# The Samick Athlete!



## pbostrom (Jun 7, 2007)

lol, just discovered it and it looks great from what pictures i have seen (imho alot better than masters) and the price is really low atleast here in europe, 250€ making ideally a midrange bow, or a new toy in my case.

now here is the question!

any1 shot it? heh, and how about the finish quality?

what are yer thoughts?


----------



## Jim C (Oct 15, 2002)

We obtained a set of Athlete Limbs perhaps a year ago and then a riser when offered at a special deal by our friends at LAS

The riser has not been shot-we bought it to add to our stock of risers for our students and customers to try-at this point all my left handed archers have suitable equipment.

The 38 pound limbs were purchased for the same reason. Sean Curtin, one of our cadets, is using the limbs on an Aerotech. IN his first national tournament, he beat last year's Cub OR and FITA round silver medalist (one of his training partners) and then the third seed before finishing fourth. He likes the limbs and two of the other boys who hae used them thought they were fast and smooth. They appear to offer very high performance for the money.

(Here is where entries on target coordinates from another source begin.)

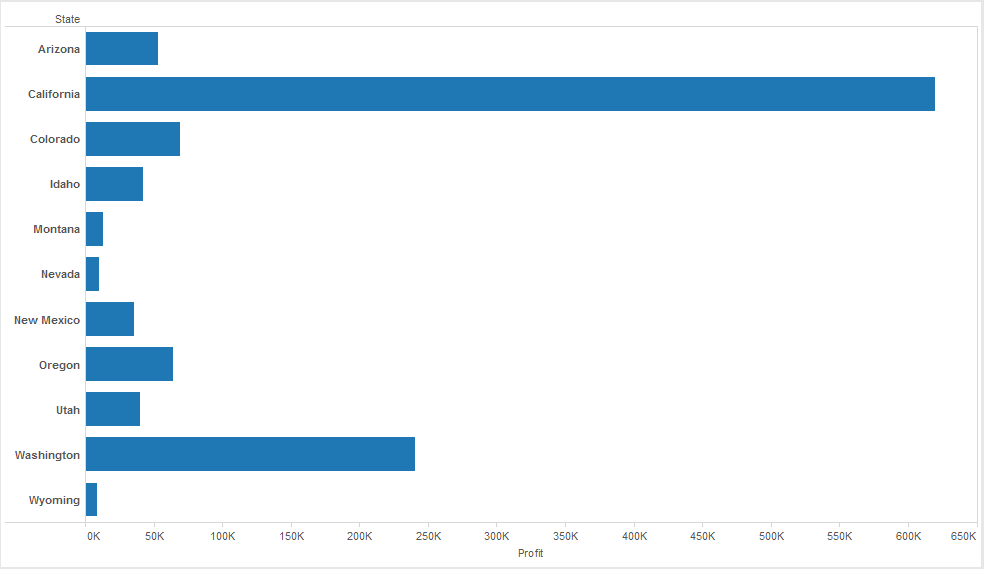984x569 pixels.
Task: Select the New Mexico bar
Action: [x=110, y=319]
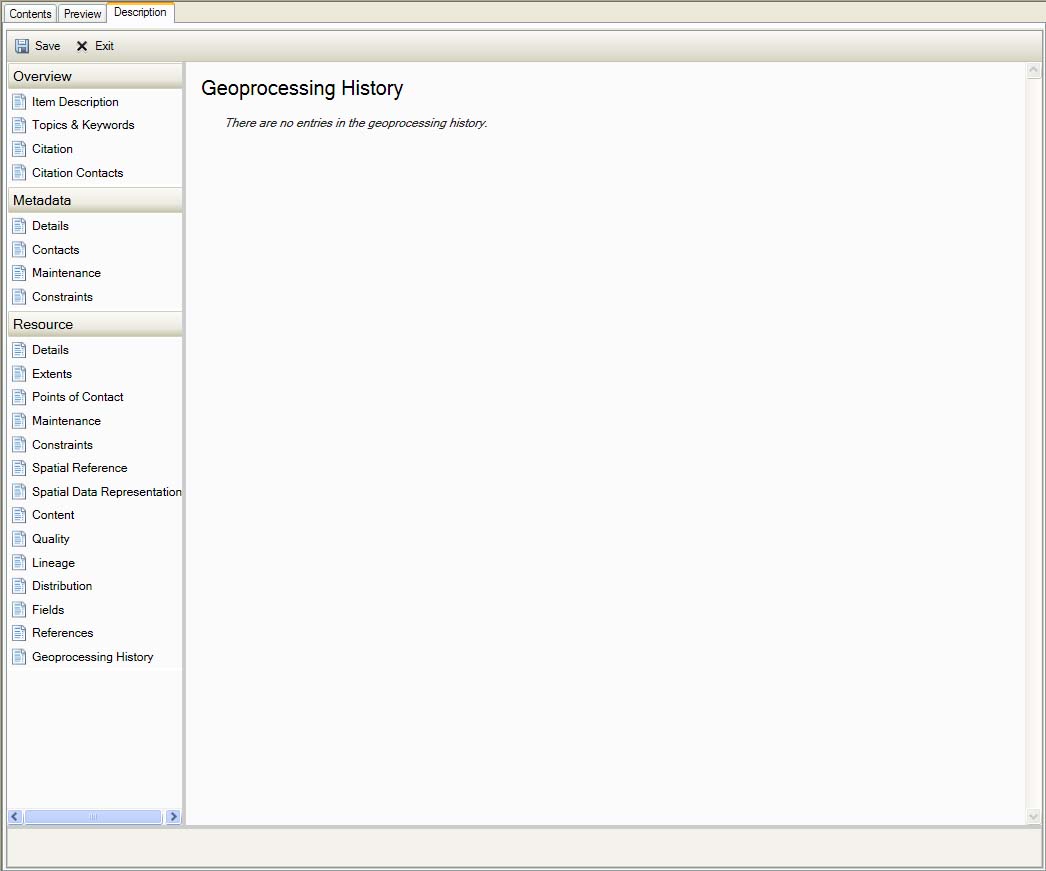Collapse the Resource section header
Screen dimensions: 1046x871
[94, 324]

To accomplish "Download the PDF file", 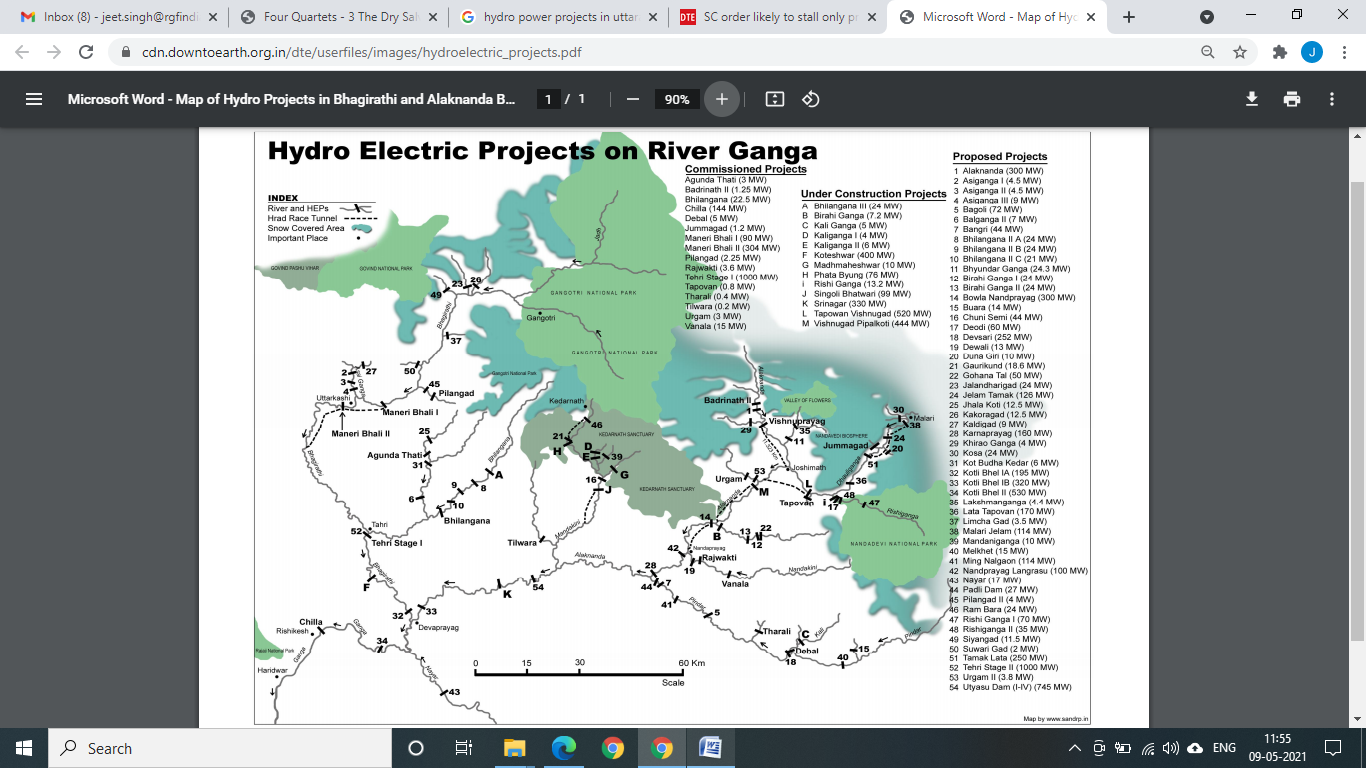I will pos(1251,99).
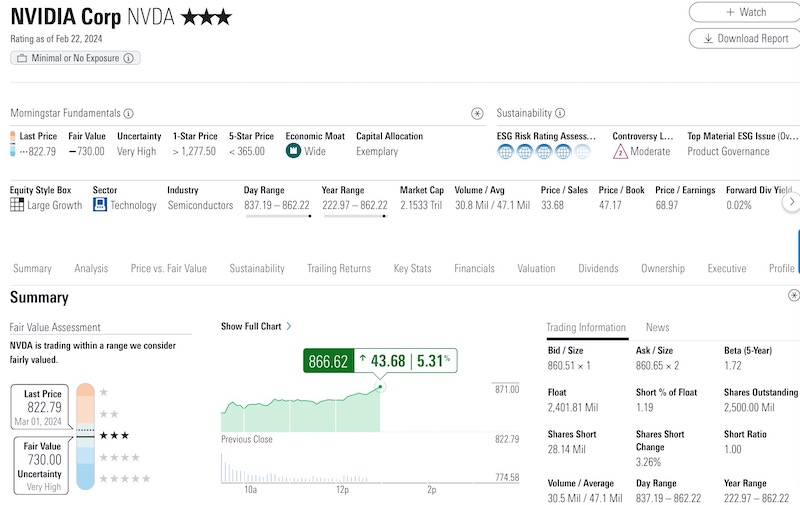The width and height of the screenshot is (800, 505).
Task: Click the Economic Moat wide icon
Action: pyautogui.click(x=294, y=151)
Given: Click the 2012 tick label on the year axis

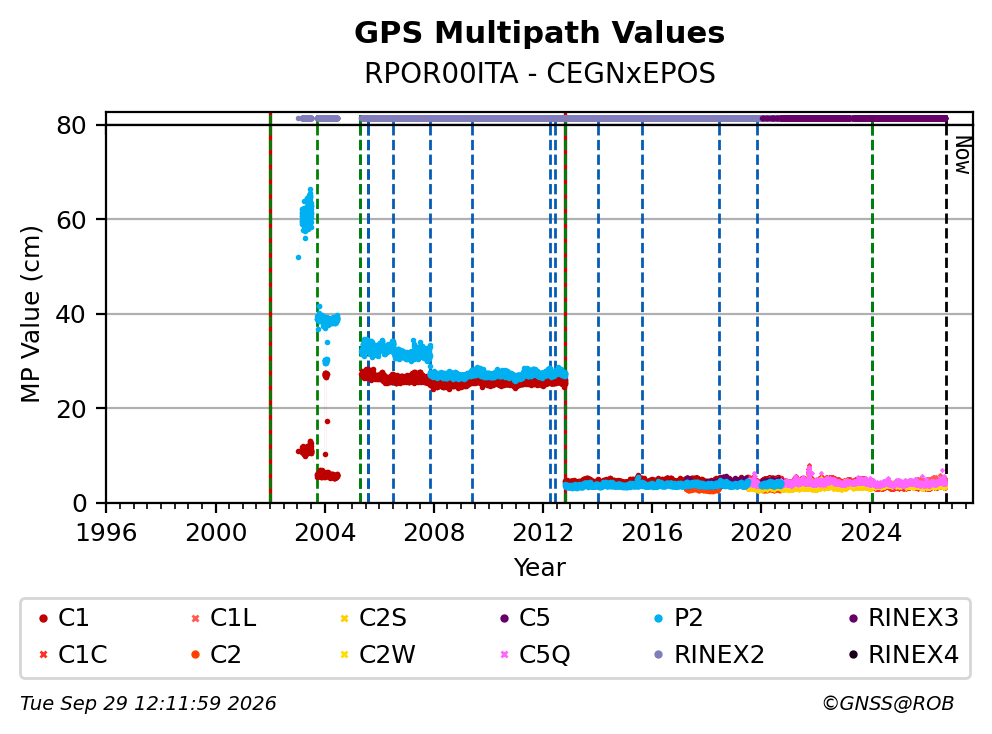Looking at the screenshot, I should pyautogui.click(x=543, y=533).
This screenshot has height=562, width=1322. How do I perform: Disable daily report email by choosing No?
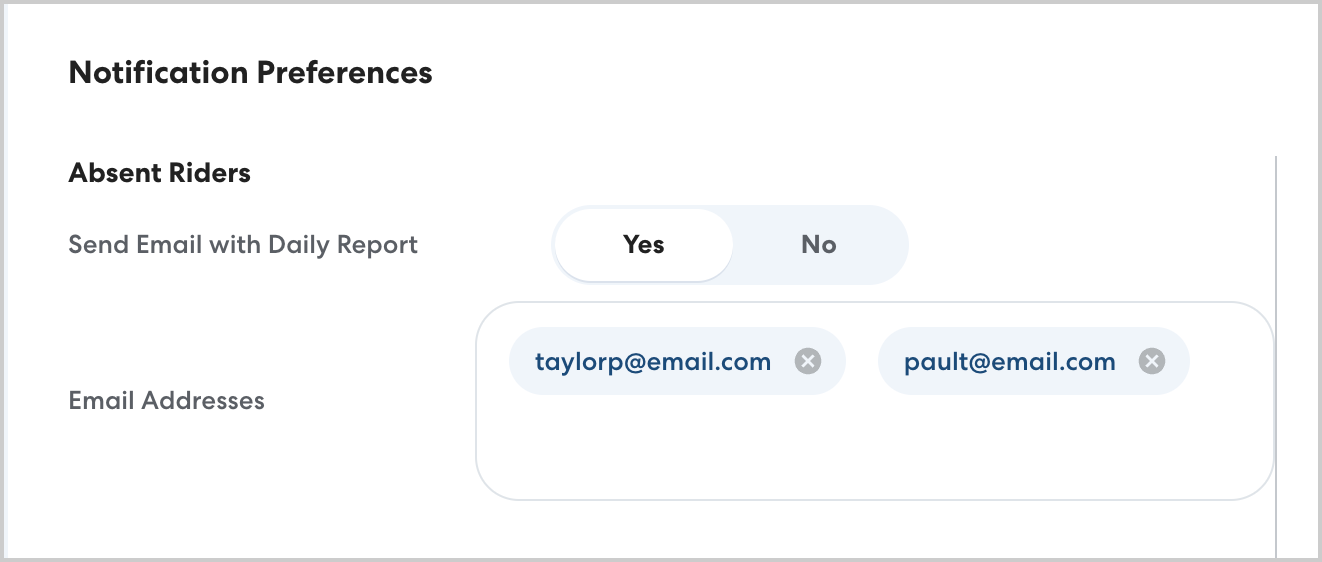pos(819,245)
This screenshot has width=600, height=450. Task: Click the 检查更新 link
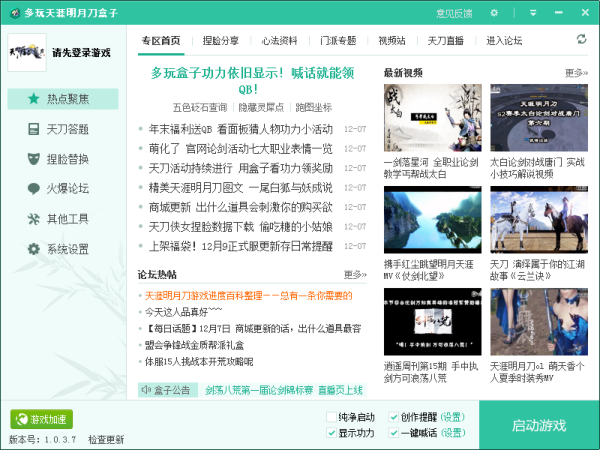pyautogui.click(x=106, y=440)
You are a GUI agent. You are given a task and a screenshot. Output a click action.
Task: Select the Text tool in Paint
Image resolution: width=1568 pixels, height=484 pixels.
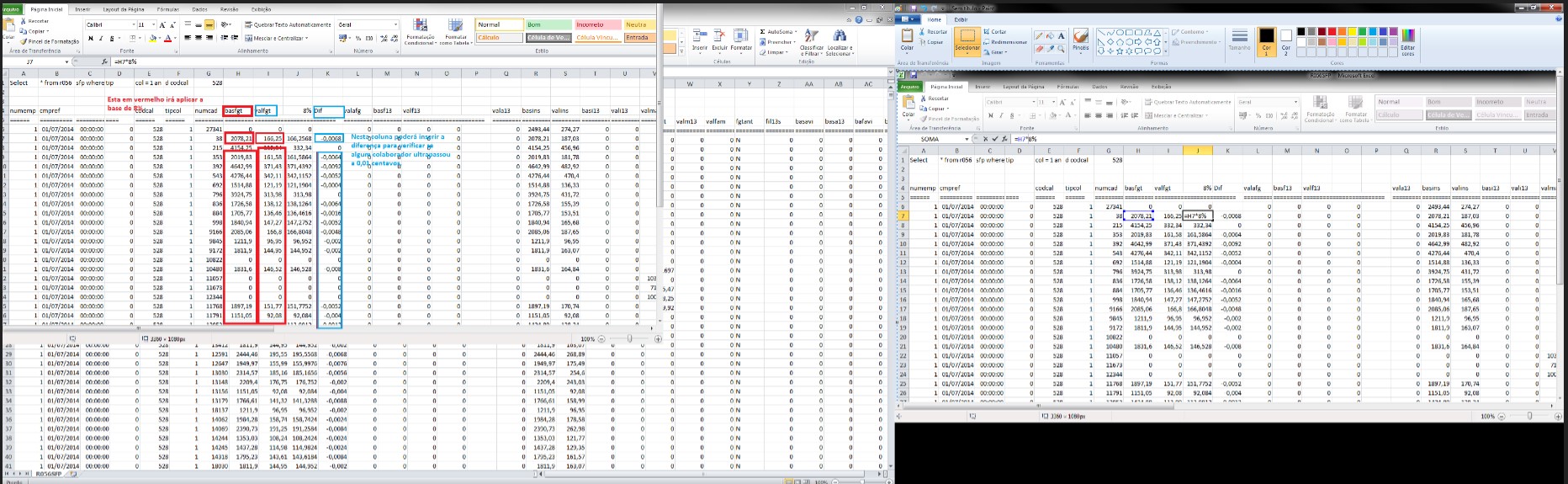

He has shot them a fair amount without any issues


----------



## João_Almeida (Mar 3, 2008)

I have it really good  it beat up the national record with im and i've become national champion with me i dont think is bad by the way i know 4 person the shoot it they all had great scores i only think i would be nice with another grip


----------



## pbostrom (Jun 7, 2007)

sweet almeida, sounds like a promising riser, wanna paste some pics of it?,

anyway, did some research and found out that its finish is painted  bohoo
well its alot better than my ultrasensitive finish of my fiberbow(yes u can mirror yourself in it) but a tick from the arrowpoint and u got a big crater in the finish.

will do some more research, otherwise the masters risers isnt that far away pricewise


----------



## João_Almeida (Mar 3, 2008)

see my thread in this forum how too improve my shoot


----------



## DanceswithDingo (Feb 24, 2004)

pbostrom said:


> sweet almeida, sounds like a promising riser, wanna paste some pics of it?,
> 
> anyway, did some research and found out that its finish is painted  bohoo
> well its alot better than my ultrasensitive finish of my fiberbow(yes u can mirror yourself in it) but a tick from the arrowpoint and u got a big crater in the finish.
> ...


Masters risers are painted too, painted risers have a clear coat finish which protects them much better than anodising, plus you can easily touch up any minor damage. :darkbeer:


----------



## Jim C (Oct 15, 2002)

DanceswithDingo said:


> Masters risers are painted too, painted risers have a clear coat finish which protects them much better than anodising, plus you can easily touch up any minor damage. :darkbeer:


That must be new because I had an agulla ultra painted riser (the forged job circa 2000) and it seemed to get dinged up far faster than my hoyts and PSE and SKY anodized bows. I do agree on touching up though


----------



## tecshooter05 (Mar 7, 2005)

*paint*

the only downside to samick, but they still shoot great


----------



## João_Almeida (Mar 3, 2008)

oh yeah now that you guys said that my riser is getting without paint in some places near the grip hmmm... i thought it was me


----------



## s26286603 (Jul 13, 2008)

*Help please*

well im actually looking in getting into archery seriously but dont want to make such a deep hole in my pocket the size of the grand canyon. i was looking at an agulla but decided i need something a little better so i saw the samick athlete and thought it looks good. but i also see that the w&w winact is at the same price but is dam ugly. problem is i cant shoot these risers as im in south africa and there are very few bows around. can someone give some advice here?:sad:

the paint job can be sorted out by getting it powder coated,that will never come off and has a great finish.


----------



## pbostrom (Jun 7, 2007)

powder coating huh.... any1 got any idea on how much that costs on a riser? (with prep work)


----------



## tecshooter05 (Mar 7, 2005)

power coating if you find a decent shop and not looking for anything too drastic is very cheap 20-50$ for powdercoat tops


----------



## s26286603 (Jul 13, 2008)

or if you just want a clean look, you can maybee get it sand blasted but it will probably look awefull. powder coating works or you can get it backed enameled like those black oven dishes,you will easerly be able to find some one to do that. i also think they have a couple colours. have you guys had any other complaints about the bow cause i will be buying in the dark?


----------



## tecshooter05 (Mar 7, 2005)

no complaints on the samick at all, the paint is a minor bummer but in 2-3 years i can just get it painted how i want. then i have a customer riser


----------